Highly cash generative business with disciplined approach to capital allocation
- Consistent fee margin growth
- Reported central overheads declined $9m, or $4m on a constant currency basis, benefiting from a $4m increase in central revenues and efficiency improvements.
- Group fee margin of 51.0%, up 2.4%pts (1.5%pts CER), benefiting from efficiency improvements and favourable cost phasing. Full year margin growth currently expected to be in the region of the long-term average of ~135bps.
- Significant free cash flow from operations
- Free cash flow2 of $204m compares to $241m in H1 2016 (excluding the $95m benefit from renegotiation of long term partnership agreements), impacted by movement in system fund balances.
- Investing for growth
- $186m gross capital expenditure in first half: $44m maintenance capex2 and key money; $80m recyclable investments2 (including $43m in relation to associates and joint ventures); and $62m system funded capital investments. $7m proceeds received from asset recycling and $17m system fund depreciation released from the system fund surplus, resulting in $162m of net capital expenditure.

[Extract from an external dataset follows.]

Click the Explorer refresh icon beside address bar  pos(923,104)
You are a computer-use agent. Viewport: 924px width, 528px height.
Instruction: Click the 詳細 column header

- Gross capex guidance remains unchanged at up to $350m p.a. into the medium term.
- Shareholder returns
- 10% increase in the interim dividend to 33.0¢.
- $0.4bn returned to shareholders in May via a $2.025 per share special dividend, in conjunction with a 45 for 47 share consolidation.
- Efficient balance sheet provides flexibility
- Robust financial position, with on-going commitment to an efficient balance sheet and investment grade credit rating.
- Net debt2 of $2,056m (including $228m finance lease on InterContinental Boston), up $0.6bn on the 2016 close following the payment of the $0.4bn special dividend in May. Net debt to EBITDA now stands at 2.5x (LTM).
Foreign exchange – minimal impact on reported profit
Revenue impacts of the strong dollar against a number of currencies were offset by cost benefits from the devaluation of sterling against the dollar compared to H1 2016, increasing reported profit by $1m. If the closing June 2017 exchange rates had existed through H2 2016, there would have been no impact on reported operating profit for that period.
A full breakdown of constant currency vs. actual currency RevPAR by region is set out in Appendix 2.
Interest, tax, and exceptional items
Interest: Net financial expenses reduced by $1m to $40m due to a reduction in the cost of debt following the bond refinancing in 2016 and the favourable impact of a weaker pound on translation of sterling interest expense, offset by higher average net debt levels following the payment of the 2016 $1.5bn special dividend.
Tax: Based on the position at the end of the half, the tax charge has been calculated using an interim effective tax rate of 33% (H1 2016: 33%). We continue to expect the full year 2017 tax rate to be in the low 30s (%).
Exceptional operating items: $4m exceptional operating charge (2016: $5m charge) relating to the Kimpton integration.
1 Excluding owned asset disposals, managed leases and significant liquidated damages; at constant H1 16 exchange rates (CER).
2 For definition of non-GAAP measures and reconciliation to GAAP measures see the Interim Management Report.